EMI is charged with drawing up the regulatory, organisational and logistical framework necessary for the European Central Bank ("ECB") to perform its task in the third stage. The ECB is designed to sit at the centre of a European system of central banks and will fix a common interest rate policy for those in the monetary union once exchange rates are pegged, and will issue and regulate the new single currency.

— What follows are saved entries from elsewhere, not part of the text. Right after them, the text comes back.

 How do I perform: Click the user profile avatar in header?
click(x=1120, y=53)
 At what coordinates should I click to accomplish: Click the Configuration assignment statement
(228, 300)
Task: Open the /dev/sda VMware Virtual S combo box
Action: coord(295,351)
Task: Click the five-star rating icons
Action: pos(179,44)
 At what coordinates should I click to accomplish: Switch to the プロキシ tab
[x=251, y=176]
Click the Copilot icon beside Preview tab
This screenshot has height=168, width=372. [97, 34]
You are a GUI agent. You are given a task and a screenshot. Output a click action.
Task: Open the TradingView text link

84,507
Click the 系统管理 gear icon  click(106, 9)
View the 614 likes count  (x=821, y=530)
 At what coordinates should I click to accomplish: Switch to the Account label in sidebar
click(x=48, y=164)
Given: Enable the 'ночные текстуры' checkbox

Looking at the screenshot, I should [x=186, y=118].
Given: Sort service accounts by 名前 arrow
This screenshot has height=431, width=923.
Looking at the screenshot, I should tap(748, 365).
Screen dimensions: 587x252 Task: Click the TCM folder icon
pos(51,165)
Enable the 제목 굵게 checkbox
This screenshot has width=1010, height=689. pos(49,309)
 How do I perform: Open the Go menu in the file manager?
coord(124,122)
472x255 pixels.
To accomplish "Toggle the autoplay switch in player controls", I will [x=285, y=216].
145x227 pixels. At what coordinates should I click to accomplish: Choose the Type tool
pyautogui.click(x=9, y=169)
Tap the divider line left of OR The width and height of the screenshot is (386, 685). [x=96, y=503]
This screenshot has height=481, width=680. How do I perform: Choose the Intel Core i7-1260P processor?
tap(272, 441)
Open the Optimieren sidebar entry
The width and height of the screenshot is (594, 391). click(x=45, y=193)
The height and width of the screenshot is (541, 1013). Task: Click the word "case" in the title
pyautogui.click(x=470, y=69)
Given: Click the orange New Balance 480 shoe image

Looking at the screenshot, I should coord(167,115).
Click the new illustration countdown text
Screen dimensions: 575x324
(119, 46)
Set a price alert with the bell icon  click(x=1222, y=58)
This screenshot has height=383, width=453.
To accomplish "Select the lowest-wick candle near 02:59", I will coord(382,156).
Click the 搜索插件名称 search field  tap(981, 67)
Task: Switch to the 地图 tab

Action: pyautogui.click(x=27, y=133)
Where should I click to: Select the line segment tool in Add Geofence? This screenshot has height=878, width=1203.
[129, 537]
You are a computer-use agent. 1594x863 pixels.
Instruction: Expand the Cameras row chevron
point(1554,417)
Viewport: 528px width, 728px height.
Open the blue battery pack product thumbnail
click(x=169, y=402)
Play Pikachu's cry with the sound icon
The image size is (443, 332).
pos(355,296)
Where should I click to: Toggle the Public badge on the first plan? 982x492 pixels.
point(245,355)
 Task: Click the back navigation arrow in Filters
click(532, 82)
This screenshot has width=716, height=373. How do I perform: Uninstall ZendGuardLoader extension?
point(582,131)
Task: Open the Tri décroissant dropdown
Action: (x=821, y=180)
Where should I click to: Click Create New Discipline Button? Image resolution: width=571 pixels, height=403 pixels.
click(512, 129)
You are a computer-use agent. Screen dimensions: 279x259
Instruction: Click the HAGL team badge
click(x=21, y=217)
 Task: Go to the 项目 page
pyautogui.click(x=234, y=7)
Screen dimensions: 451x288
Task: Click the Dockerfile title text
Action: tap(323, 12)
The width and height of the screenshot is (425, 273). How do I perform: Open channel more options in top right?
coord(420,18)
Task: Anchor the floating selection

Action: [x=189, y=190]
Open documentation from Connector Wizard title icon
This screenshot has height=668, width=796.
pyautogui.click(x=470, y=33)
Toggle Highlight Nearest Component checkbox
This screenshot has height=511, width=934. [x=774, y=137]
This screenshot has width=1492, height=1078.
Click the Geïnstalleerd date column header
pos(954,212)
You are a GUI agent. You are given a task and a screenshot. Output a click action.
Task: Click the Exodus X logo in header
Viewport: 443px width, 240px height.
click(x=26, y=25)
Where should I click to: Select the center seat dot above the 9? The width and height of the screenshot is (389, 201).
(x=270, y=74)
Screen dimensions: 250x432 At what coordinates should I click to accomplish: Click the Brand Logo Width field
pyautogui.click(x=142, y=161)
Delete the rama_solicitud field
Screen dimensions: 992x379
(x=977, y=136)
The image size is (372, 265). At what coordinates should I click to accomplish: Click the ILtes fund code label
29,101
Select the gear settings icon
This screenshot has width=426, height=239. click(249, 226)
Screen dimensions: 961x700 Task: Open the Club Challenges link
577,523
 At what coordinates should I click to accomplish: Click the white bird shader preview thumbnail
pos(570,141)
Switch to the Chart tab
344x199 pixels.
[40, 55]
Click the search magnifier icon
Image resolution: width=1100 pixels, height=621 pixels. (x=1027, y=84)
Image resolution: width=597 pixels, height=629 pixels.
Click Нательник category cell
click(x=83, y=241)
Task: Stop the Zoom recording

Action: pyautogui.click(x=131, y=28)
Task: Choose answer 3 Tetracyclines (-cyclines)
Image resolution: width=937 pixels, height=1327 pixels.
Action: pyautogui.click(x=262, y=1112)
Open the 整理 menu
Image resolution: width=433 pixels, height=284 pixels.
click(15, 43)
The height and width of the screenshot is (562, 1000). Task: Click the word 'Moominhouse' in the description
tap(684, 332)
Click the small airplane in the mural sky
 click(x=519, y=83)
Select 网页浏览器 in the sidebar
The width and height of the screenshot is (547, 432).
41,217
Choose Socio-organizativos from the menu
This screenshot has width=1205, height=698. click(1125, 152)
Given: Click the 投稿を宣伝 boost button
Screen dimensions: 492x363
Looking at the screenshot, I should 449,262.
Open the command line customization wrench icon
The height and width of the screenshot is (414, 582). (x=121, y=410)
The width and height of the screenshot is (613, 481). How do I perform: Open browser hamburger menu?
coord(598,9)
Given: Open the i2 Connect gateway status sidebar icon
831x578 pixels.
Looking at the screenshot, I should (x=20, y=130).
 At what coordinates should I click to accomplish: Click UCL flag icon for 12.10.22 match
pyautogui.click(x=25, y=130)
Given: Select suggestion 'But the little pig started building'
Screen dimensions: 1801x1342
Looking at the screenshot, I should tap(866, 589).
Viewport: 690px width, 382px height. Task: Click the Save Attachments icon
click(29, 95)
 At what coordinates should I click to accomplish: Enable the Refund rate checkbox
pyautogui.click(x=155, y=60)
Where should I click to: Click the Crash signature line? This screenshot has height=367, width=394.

The Institute is of interest, being an example of a body which, by virtue of its extensive regulatory and other powers, required specific Treaty amendment. The ECB, too, is a body to be created according to a specific Treaty amendment.

7. OFSAT - Aborted Body

 

The Denton Hall OFSAT preliminary study - (1990) recommended the setting up of an Office of Satellite Policy (OFSAT). Its role would have been to officiate satellite policy at national, EC and international level including regulation, standards, frequencies and development relating to all types of satellite services. In addition OFSAT could have the following brief:

It was important that OFSAT be impartial, not influenced by domestic governments, PTTs or major operators. It should also have enforceable powers to deal not only with policy issues but also everyday policy problems faced by the satellite industry. It should be equipped with powers to ensure its rulings were respected, including sanctions to prevent operators, governments and PTTs proceeding in breach of OFSAT’s rulings in satellite policy. It is also expected that by empowering OFSAT with these formal powers it would be able to exert informal pressure by virtue of its being an influential body.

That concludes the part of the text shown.